By William Wolf

THE BUTCHER BOY  Send This Review to a Friend

From the opening cartoon-like credits for THE BUTCHER BOY, which Neil Jordan directed and co-scripted with Patrick McCabe from McCabe's novel, it's clear that we are in for a film with an unusual perspective and style. Jordan delivers with a powerful, unsettling story that has violence at its core but not in its jaunty method.

We are transported quickly into the troubled life of a 12-year-old Irish lad who eventually will commit murder. But the story, set mainly in the early 1960s in an Irish village, works backwards. It's as if we read of a horrible deed in the press and wonder why a young killer reached such a drastic point.

"The Butcher Boy" is blessed with a an ingratiating, unforgettable performance by Eamonn Owens as the troubled Francie, who gets into escalating difficulties while displaying a roguish charm that masks lethal hostilities born of a home life defined by an alcoholic father and a suicidal mother.

Francie feels desperately unloved and every rejection, no matter how minor, is a milestone along his road to destructiveness.

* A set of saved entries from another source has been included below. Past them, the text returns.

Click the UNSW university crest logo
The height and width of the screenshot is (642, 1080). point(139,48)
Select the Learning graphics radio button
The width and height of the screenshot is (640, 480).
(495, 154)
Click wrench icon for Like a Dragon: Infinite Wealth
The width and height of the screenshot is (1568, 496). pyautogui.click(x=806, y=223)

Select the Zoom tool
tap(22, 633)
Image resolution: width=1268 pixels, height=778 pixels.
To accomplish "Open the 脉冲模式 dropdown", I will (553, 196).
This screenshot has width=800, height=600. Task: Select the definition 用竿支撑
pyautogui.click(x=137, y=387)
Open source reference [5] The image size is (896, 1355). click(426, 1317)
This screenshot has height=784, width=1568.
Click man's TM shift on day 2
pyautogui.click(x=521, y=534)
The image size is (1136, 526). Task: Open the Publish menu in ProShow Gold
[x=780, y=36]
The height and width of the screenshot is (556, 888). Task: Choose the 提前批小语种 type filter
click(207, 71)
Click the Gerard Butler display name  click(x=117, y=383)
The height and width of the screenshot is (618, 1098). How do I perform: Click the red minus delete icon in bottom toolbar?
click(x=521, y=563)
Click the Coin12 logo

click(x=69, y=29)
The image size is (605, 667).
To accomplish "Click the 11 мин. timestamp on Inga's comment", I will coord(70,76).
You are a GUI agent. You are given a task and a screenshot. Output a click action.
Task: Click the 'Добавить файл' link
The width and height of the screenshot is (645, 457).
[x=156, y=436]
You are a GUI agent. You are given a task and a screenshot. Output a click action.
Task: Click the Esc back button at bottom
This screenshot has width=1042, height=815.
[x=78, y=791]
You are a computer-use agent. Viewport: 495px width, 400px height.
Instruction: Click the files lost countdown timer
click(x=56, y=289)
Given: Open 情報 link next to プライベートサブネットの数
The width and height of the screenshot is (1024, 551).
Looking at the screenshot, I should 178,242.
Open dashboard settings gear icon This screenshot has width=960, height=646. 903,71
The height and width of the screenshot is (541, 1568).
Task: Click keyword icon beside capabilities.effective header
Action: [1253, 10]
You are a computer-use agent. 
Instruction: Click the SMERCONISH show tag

Owens makes us like him, even root for him without condoning what he eventually does. Earlier his rebelliousness amounts primarily to sass and mischief , some of it admittedly nasty.

Stephen Rea convincingly plays Francie's father, mostly in a stupor, and later turns up as the older Francie, now minus the piss and vinegar of his boyhood character. Fiona Shaw, Alan Boyle, Sinead O'Connor and Milo O'Shea contribute to the film's sense of authenticity. But Jordan, who has given us such accomplished films as "The Crying Game" and "Mona Lisa," endows his latest with remarkable stature thanks to a masterly blend of quirky humor and an undertone of an impeding explosion of violence that must come as surely as the next day's dawn. "The Butcher Boy" promises to hold up as one of the year's best. A Warner Brothers release.